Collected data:

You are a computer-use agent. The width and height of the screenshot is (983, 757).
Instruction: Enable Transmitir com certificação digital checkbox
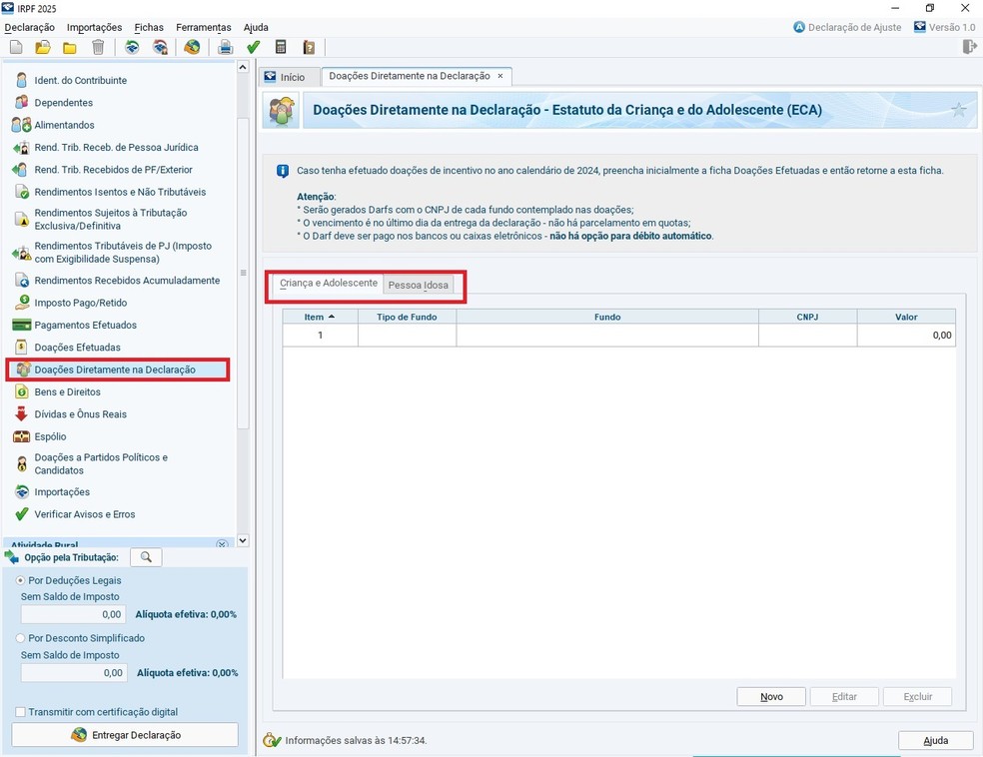point(21,712)
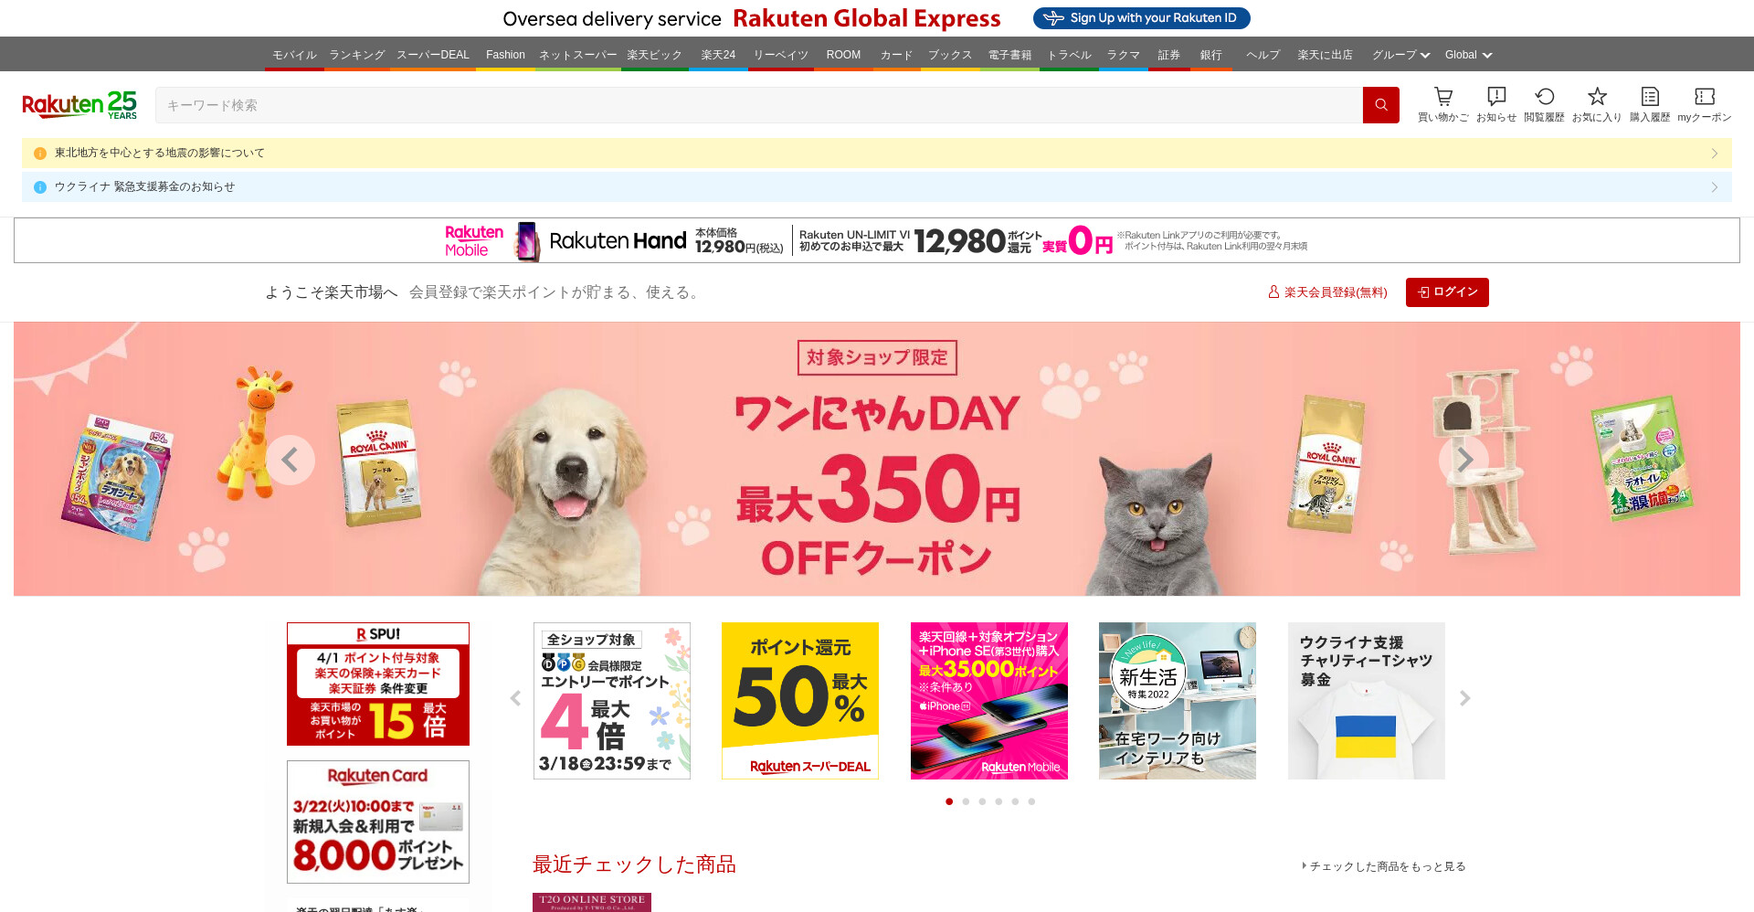Show previous slide in main banner carousel
1754x912 pixels.
click(291, 460)
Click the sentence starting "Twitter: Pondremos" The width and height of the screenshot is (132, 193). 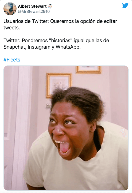56,44
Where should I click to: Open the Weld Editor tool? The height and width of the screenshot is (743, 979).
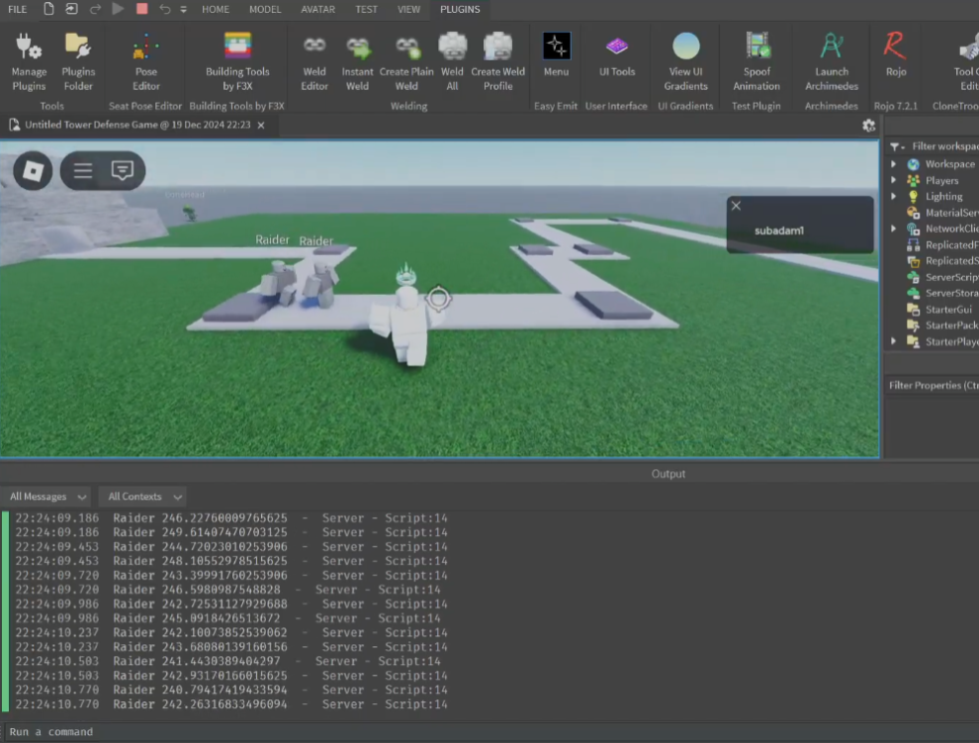tap(314, 62)
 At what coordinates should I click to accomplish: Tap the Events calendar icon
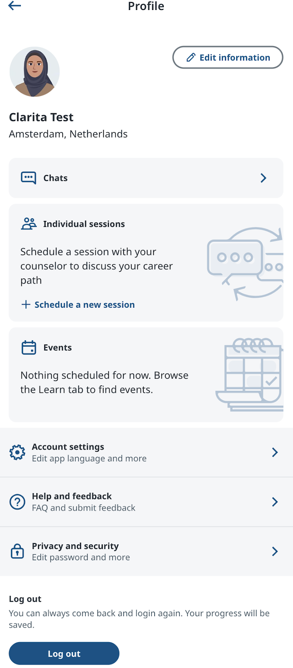pos(29,347)
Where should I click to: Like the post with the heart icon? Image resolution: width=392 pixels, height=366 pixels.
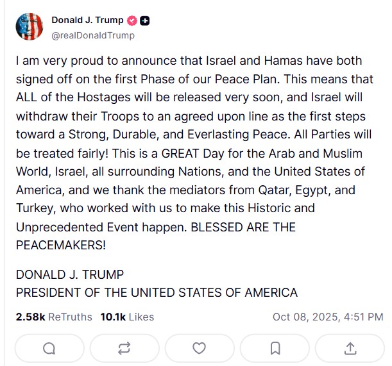200,347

#### PROBLEM DESCRIPTION:
Please copy, exactly as written, the lines from the one that contains "Where should I click to: Like" through the end of the records, both ends included. Do not include the pictures.

#### WRITTEN SOLUTION:
Where should I click to: Like the post with the heart icon? Image resolution: width=392 pixels, height=366 pixels.
200,347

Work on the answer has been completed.